Ingredients: (10 dumplings)
- 2 cups sticky rice (we use Mogami sweet rice)
- 3/4 cup mung beans (w/o the skin)
- Dried bamboo leaves - roughly 2 per dumpling, but soak a few extras in case your leaf gets torn
- Chinese black mushrooms
- A dash of cooking oil (any) and salt
- (Optional) Garnish w/ soy sauce, Sriracha, and a dash of sesame oil
- Pork Prep and Marinade
- Lean, deboned pork cut into strips that run that length of your dumpling. Many people will use fatty pork for the flavor, but I'm not a huge fan of the texture so typically use lean meats for all recipes.
- Water (enough to soak all your meat)
- 1 tbsp minced garlic
- Salt and pepper to taste
- 1/2 tbsp corn starch
- 1/2 tbsp oil
- Mix your marinade ingredients together and toss in your pork
- Marinate overnight in the fridge
Rice / Mung Bean / Bamboo Leaf Prep
- In separate containers, soak each of the 3 items overnight in water
Dumpling Prep (the next day)
- Drain the rice / mung beans of water
- Add a dash of oil and salt to your rice and mung beans. The oil prevents the rice from sticking to the leaf and the salt gives it a little extra flavor. If you are using fatty pork, you can omit the oil addition.

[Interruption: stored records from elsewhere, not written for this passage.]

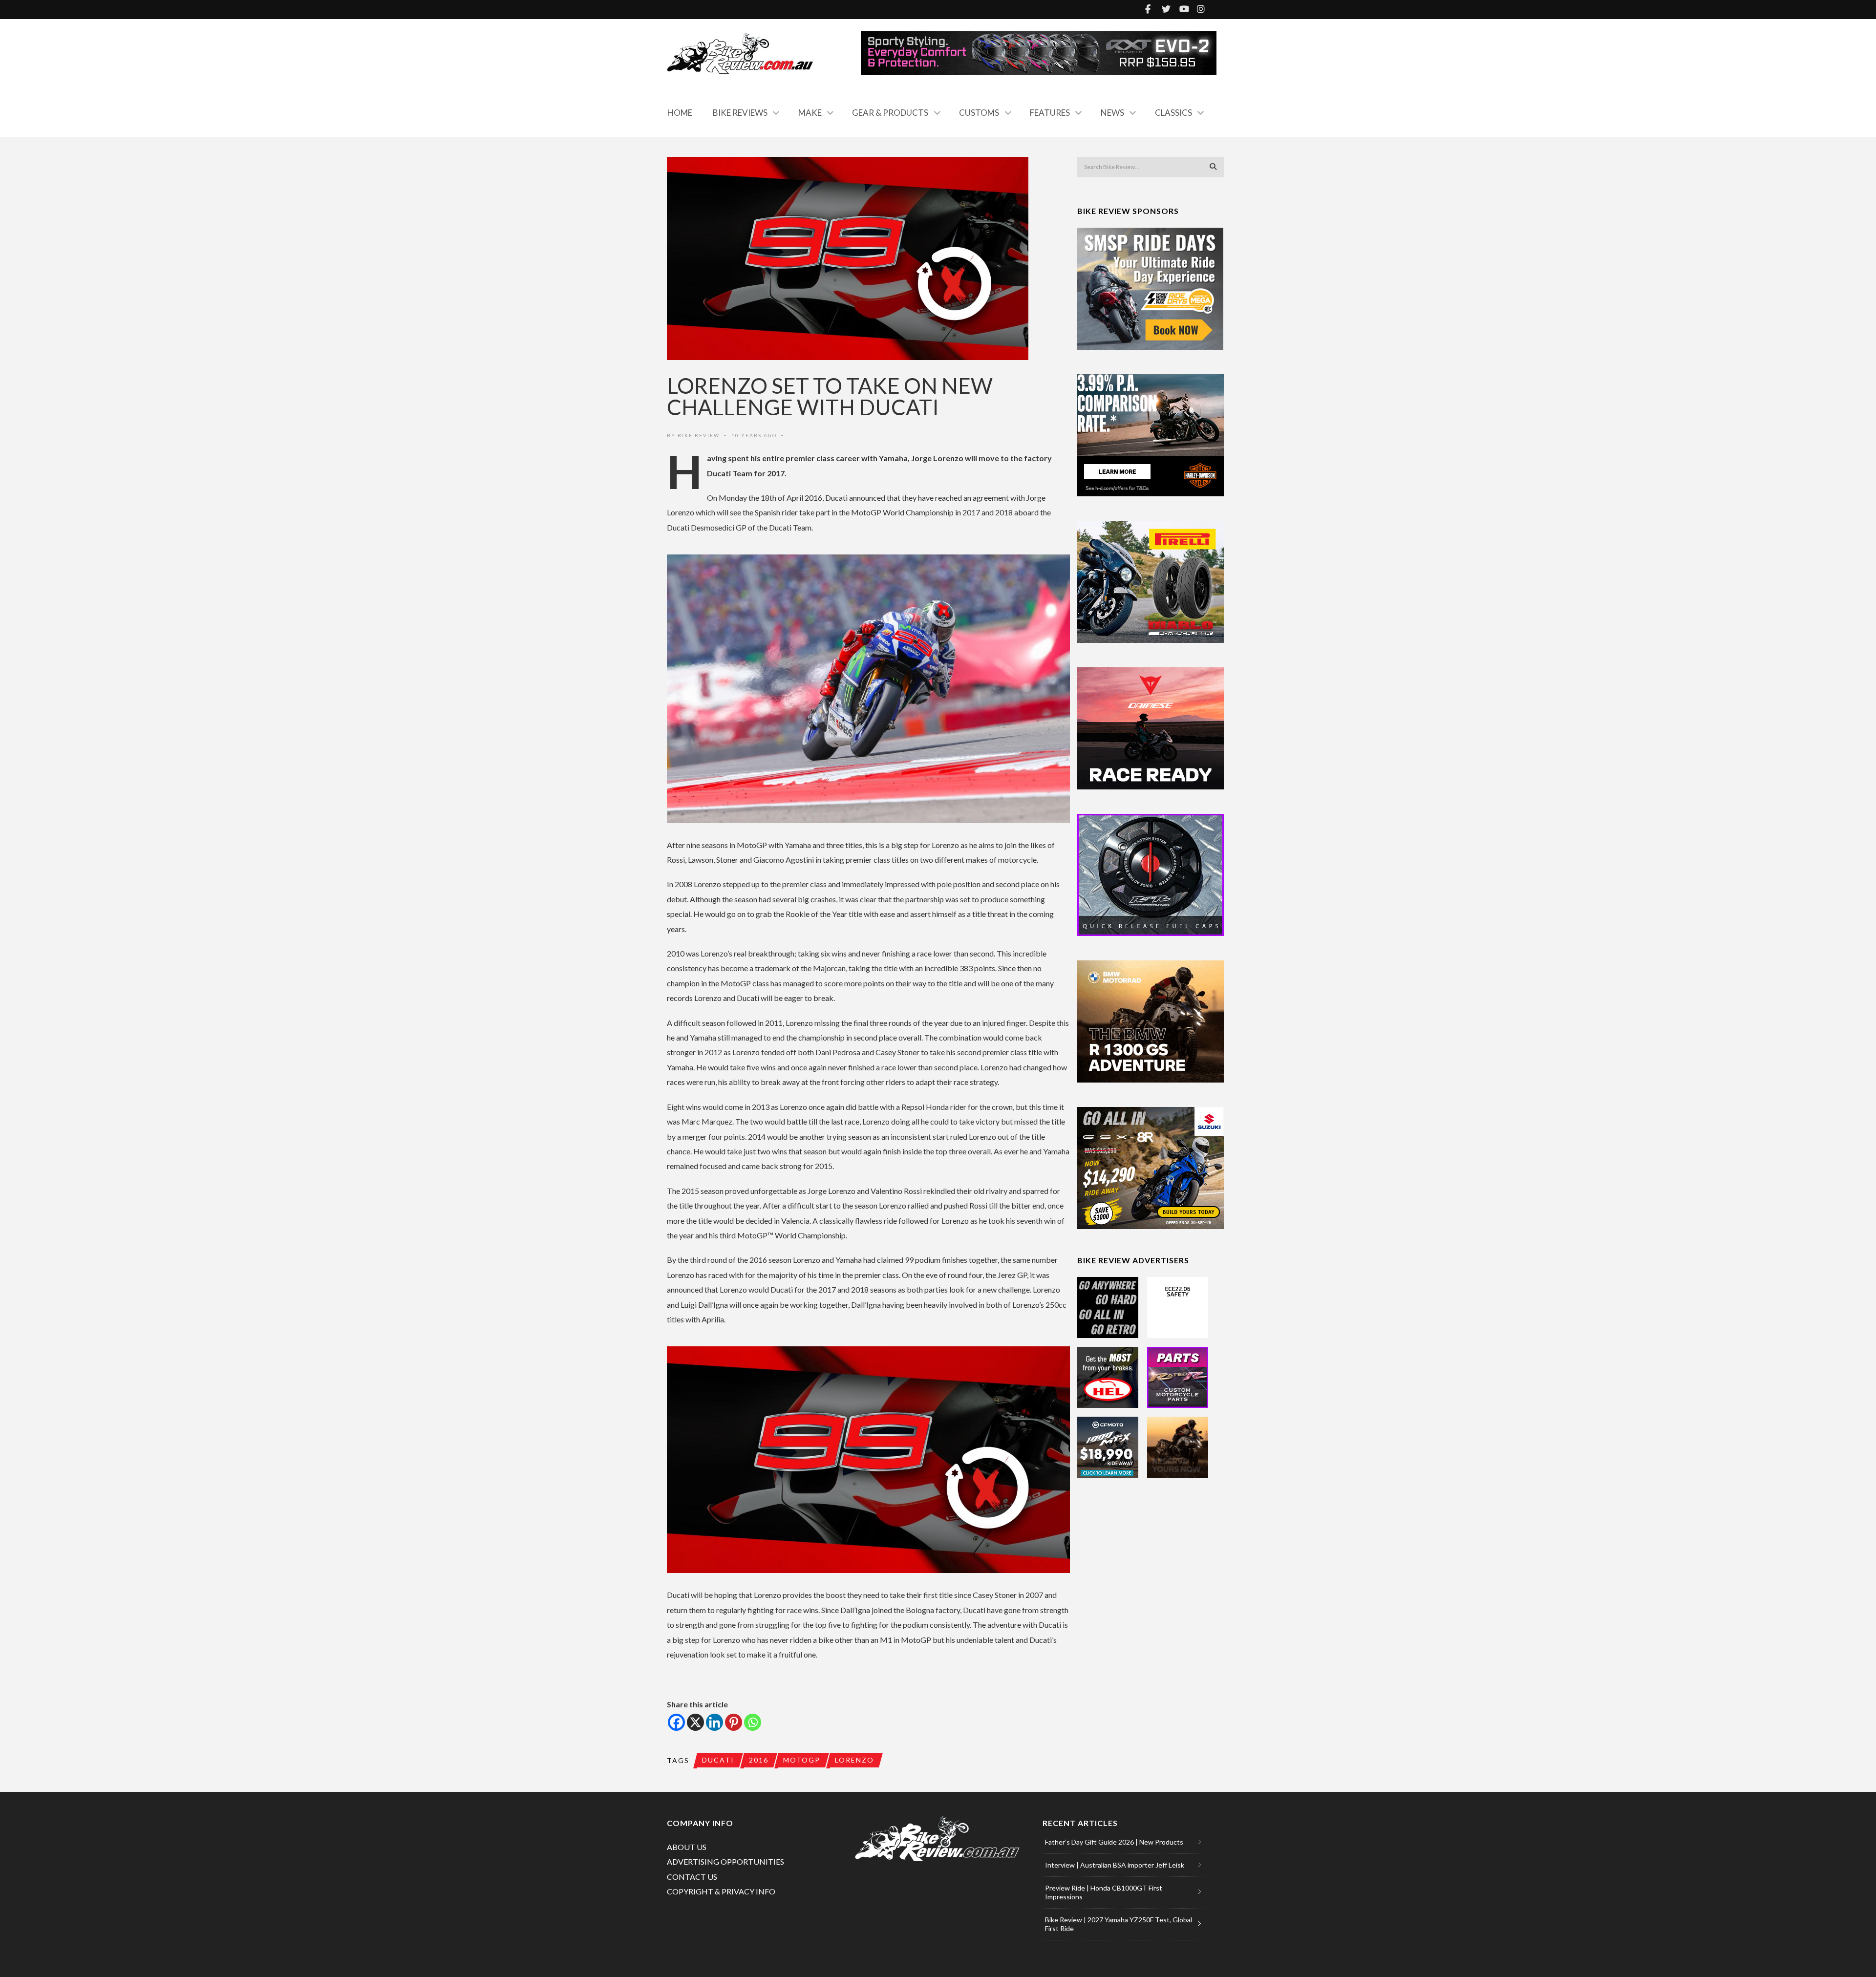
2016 (758, 1760)
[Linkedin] (714, 1722)
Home (679, 112)
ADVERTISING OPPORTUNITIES (725, 1861)
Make (810, 112)
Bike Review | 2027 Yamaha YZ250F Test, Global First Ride (1118, 1924)
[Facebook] (676, 1722)
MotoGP (801, 1760)
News (1112, 112)
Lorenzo (854, 1760)
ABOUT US (686, 1846)
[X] (695, 1722)
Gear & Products (890, 112)
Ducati (718, 1760)
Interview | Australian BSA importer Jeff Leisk (1114, 1865)
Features (1050, 112)
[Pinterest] (733, 1722)
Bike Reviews (740, 112)
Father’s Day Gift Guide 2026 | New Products (1114, 1842)
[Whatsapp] (752, 1722)
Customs (979, 112)
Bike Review (699, 435)
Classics (1173, 112)
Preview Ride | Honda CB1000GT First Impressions (1103, 1892)
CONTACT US (692, 1876)
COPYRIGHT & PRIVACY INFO (721, 1891)
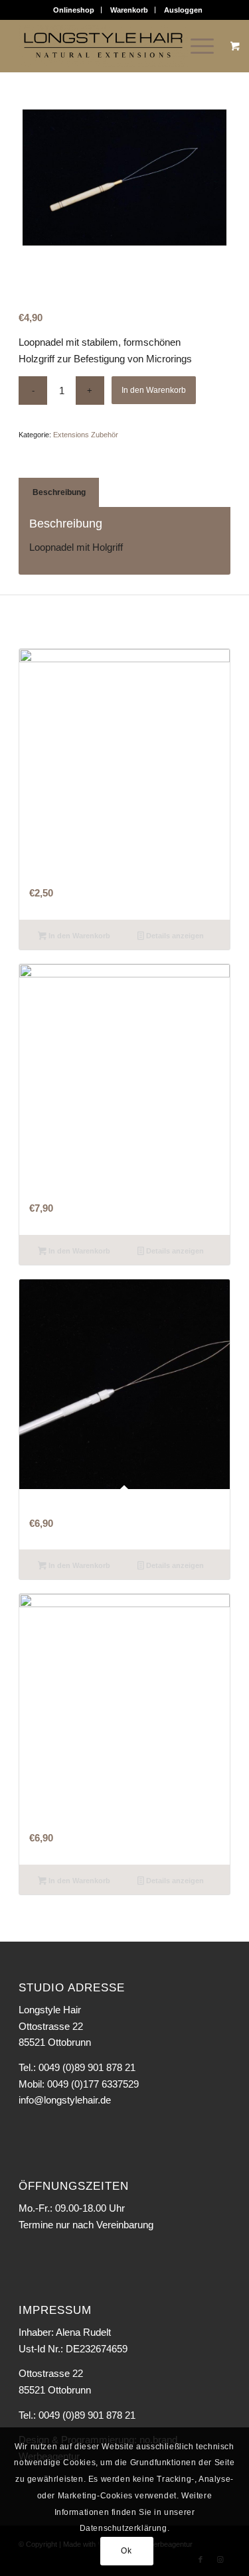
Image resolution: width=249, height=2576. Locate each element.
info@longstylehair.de (65, 2100)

- Rinse your bamboo leaves and very lightly scrub the top of each leaf
- Fold a bamboo leaf (see photos and video below for steps 4-7)
- Spoon the ingredients into your leaves
- Fold and secure your dumplings with string
- Boil for ~1.5 hours
Draining the rice and mung beans
Chinese Black Mushrooms and Marinated Pork
Fold leaf in half and overlap the edges of the bottom (see video below)
In sequence, add 2 tbsp of rice, 1 tbsp mung beans, 1 strip of pork, 1 mushroom to your bamboo leaf
To make sure your dumpling doesn't burst, wrap a second leaf around it and then add an additional tbsp of rice over top.
Fold the second leaf over and then fold the top down. Wrap with string to secure your dumpling and knot the ends.